In an academic environment where PhDs outnumber available jobs, nothing could be more important to me than the sense that my supervisors (and Otago) offer a doctoral format that recognizes how important the thesis should be, treating it as an opportunity to make a distinct and lasting intellectual statement.

Why did you undertake research in this area?

Social anthropology in general and the ethnographic method in particular were at the height of their cultural relevance in the time and place where I was born (1986, Washington, DC).

Inequality was extremely high during the Reagan era, the District had the nation’s worst problem of crime and homelessness, and people were looking to social scientists for answers. The seminal work in urban ethnography (Tally’s Corner) had been researched in the District, and you simply grew up understanding the value of participant observation. It wasn’t until I was much older that I realized ethnography was considered primarily an academic—rather than a broadly intellectual or literary—vocation.

I had been covering Japan’s African (mostly Igbo Nigerian) community for a newspaper for nearly six years when I came to Otago. I wanted the freedom to think systematically about Igbo problems and historical events on the basis of longitudinal research. The type of study that Greg, Cyril and I agreed on was clearly an opportunity to meet those goals—to develop a durable intellectual framework on the basis of several years of participant observation.

What is your journalistic or general background?

I have no formal background in journalism. My mother was a poor people’s lawyer when I was growing up, which meant she had to be very good at obtaining sensitive information and leveraging it on behalf of vulnerable people. My academic background is in literature and literary writing. What I’ve done for the past ten years is really a combination of the skills I learned from my mother, growing up in her office, and a desire to apply them in a literary way—to observe the world and put my observations on the record, carefully, compassionately and uncompromisingly.

What was your reaction to having your work reviewed in The Wall St Journal?

Book publishing is harder and harder to break into every year, and once you’re in, it’s harder and harder to get anyone to heed what you’ve written. Even being published by Pantheon/Knopf Doubleday—certainly up there among the world’s best publishers—doesn’t necessarily guarantee that the information you’re disseminating will be widely noticed. It’s important to me that major book review outlets have taken my work seriously, because I believe the events documented in the book are important. What the public knows about the process of restarting Japan’s nuclear reactors is mostly lies, to give one important example. And what they’ve been told about the death of a Nigerian hunger striker in a Japanese detention facility is even worse (even less true, that is). It took five and a half years for me to set the truth of these events down. The review in The Wall Street Journal makes it more likely that the people whose lives were affected by these events will see a proper accounting take place in a public manner.

Has there been much reaction to the book in Japan?

Not yet, although I imagine there will be. The book contains several journalistic revelations which update news items that were covered in the Japan’s national media (as well as the global media).
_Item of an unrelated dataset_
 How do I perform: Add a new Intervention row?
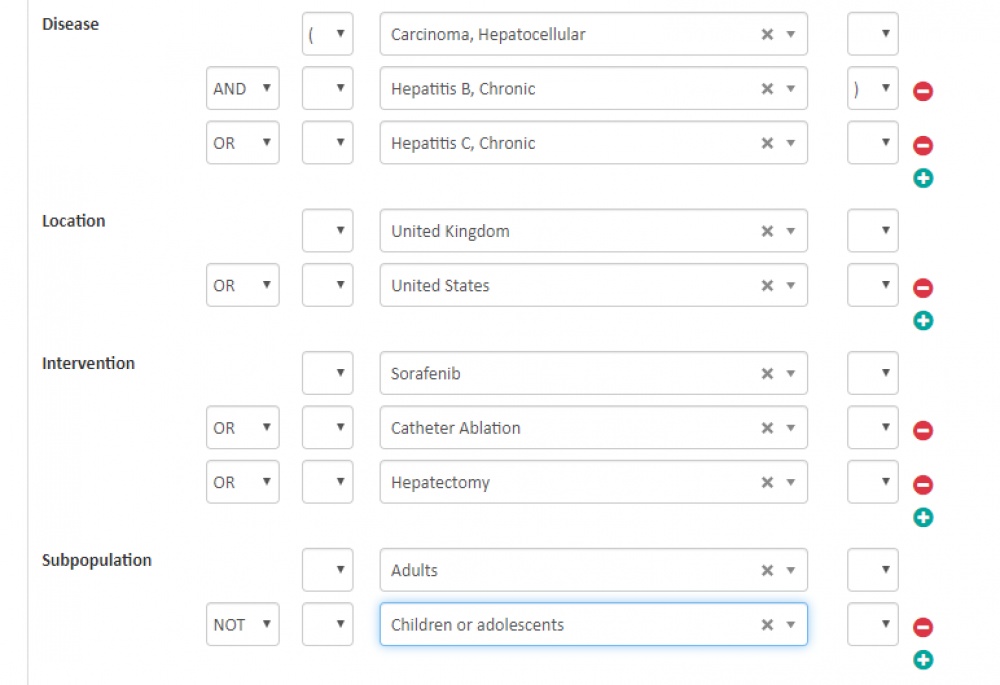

And my agent has already received one concrete offer from a Japanese publisher (for translation rights).

Will you promote the book in future in the US? Where to now?

Book promotion is extremely difficult during the pandemic, especially for debut authors. All events have moved online, and the US media is still operating in a Trump-era paradigm, chasing clicks rather than foregrounding a wide variety of important stories from around the world. At present I’m working full-time to promote the book, but it’s unclear how long it makes sense to continue doing that.

Once that’s done, my supervisor and I will finalize an intended schedule for thesis submission. I’ll also start work on my next book for a trade press.